China is going to fund and develop a new port in Mozambique, where a Chinese company – Dingshenq Minerals – has been exploring heavy sands in Chibuto since 2018. The new port is in the south of the country, an area known for the rich mineral contents including zirconium, titanium, tungsten and rate-earth elements, besides gemstones.
The development is coming in the backdrop of raising questions as to why Africa remains poor despite an abundance of natural resources and economic cooperation with industrialized countries. The short answer is that nobody is interested in industrializing Africa, as political and ethnic conflicts could not be perennially blamed for underdevelopment. However, it is a matter of facts that the continent remains a victim of perpetual exploitation by industrially advanced nations for raw materials on sub-optimal, less rewarding trade terms.
The African Institute for Economic Development recently highlighted in a paper that despite centuries of exploitation of mineral wealth “many African countries still rank among the poorest nations on the globe.” The problem is persisting because Africa lacks capital, expertise and technology to make the use of its abundant resources for its own industrialization, a weakness that is exploited by developed and developed countries like the US, Canada, Australia, France and the UK, as well as emerging economic powerhouses like China. Knowingly or not, they all continue to exploit natural resources to their own benefit, much to the detriment of the continent, which holds 30% of the mineral resources of the world, with huge reserves of diamonds, salt, gold, iron, cobalt, uranium, copper, bauxite, silver and petroleum. To mention one example, 57% of Africa’s export earnings come from hydrocarbons and Nigeria, Libya, Algeria, Egypt and Angola together account for 85% of the continent’s oil production. The copper belt in Haut Katanga Province (Democratic Republic of Congo), the diamond minerals in Sierra Leon, Angola, and Botswana and rare metals in South Africa’s Steenkampskraal Mine are only a few examples of the abundance of mineral resources, yet Africa’s level of industrialization remains low.

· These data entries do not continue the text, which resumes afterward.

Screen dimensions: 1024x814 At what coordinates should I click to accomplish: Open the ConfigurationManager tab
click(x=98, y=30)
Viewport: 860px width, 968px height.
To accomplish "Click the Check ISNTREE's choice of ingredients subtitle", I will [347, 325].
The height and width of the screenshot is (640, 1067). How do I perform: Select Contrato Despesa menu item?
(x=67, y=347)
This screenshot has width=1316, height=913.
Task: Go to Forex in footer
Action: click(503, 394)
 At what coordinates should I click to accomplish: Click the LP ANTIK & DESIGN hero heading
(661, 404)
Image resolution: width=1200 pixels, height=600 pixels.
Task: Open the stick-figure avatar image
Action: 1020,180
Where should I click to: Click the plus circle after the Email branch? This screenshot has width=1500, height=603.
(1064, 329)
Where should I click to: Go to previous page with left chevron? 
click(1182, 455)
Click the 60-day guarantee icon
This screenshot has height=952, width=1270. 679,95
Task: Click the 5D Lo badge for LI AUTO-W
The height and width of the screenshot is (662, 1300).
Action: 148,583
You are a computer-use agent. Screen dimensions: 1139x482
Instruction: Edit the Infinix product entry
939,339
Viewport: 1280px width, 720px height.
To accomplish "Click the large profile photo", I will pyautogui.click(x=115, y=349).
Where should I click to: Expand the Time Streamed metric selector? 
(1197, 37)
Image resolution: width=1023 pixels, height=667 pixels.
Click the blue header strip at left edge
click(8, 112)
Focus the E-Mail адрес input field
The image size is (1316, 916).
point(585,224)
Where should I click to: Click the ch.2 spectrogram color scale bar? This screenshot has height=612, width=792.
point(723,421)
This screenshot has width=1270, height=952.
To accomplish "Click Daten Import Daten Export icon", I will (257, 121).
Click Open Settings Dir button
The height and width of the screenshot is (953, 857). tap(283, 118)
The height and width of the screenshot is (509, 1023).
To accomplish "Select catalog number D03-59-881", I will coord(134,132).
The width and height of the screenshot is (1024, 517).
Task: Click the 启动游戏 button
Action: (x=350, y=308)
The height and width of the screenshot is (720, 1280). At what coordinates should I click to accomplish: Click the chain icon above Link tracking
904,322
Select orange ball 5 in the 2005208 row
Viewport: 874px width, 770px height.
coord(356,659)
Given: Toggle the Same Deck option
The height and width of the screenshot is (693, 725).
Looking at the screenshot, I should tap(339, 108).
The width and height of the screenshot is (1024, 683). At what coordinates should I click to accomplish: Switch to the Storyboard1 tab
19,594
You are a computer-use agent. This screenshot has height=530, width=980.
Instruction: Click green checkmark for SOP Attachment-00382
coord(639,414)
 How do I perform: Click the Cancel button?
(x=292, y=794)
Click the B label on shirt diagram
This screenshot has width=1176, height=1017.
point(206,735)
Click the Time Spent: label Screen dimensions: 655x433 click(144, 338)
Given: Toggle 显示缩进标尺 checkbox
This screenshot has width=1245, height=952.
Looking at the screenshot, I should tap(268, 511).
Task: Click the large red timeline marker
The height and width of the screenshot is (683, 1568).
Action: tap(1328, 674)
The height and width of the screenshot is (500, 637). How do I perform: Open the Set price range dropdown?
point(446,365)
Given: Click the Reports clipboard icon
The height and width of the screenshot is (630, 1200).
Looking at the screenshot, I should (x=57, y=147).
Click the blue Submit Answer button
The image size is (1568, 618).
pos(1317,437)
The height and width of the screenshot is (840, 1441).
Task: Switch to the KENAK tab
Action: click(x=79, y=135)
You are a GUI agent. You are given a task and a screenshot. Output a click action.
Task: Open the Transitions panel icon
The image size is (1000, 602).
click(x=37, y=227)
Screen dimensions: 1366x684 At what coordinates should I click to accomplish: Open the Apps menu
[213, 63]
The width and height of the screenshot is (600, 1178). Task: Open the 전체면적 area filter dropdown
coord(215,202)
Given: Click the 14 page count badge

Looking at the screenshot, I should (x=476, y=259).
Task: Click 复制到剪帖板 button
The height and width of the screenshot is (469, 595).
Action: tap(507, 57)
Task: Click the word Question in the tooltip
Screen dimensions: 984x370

Most of the infrastructure built by the main consumers of its mineral resources is driven by their mercantile interests. While there is a lack of infrastructure for connectivity, Africa’s mineral-rich areas have been connected by ports by foreign companies, a logic of colonial days which remains questionable and is adopted also by the new, growing Chinese presence. Today, Bejing is the biggest bilateral coastal infrastructure funder in the world with a total USD 65 billion spent on funding, surpassing Japan and multilateral institutions like the Asian Development Bank. More than half of the 46 coastal port projects were financed by Chinese entities and 11 are operated by them. It funded Lekki Deep Sea Port in Nigeria with the aim to make it a major cargo hub in West Africa, and it still has operating interests in more than a dozen countries including Djibouti, Tanzania, Mozambique, South Africa, Angola, Republic of Congo, Ivory Coast, Ghana, Sierra Leona, Guinea Cape Verde and Mauritania.
The United Nations has made it clear that industrial development is of critical importance for sustained and inclusive economic growth in African countries. Industry can enhance productivity, increase the capabilities of the workforce, and generate employment by introducing new equipment and new techniques. However, despite much euphoria, the African countries are not able to industrialise and have fallen under serious debt problem and colonial dynamics are still working. It is high time that Africa thinks how it can use its mineral resources for its own industrialization. Partly it is because of political instability of the countries, corruption and ambivalence of African leaders and partly because Africa’s vulnerability due to lack of capital and technology.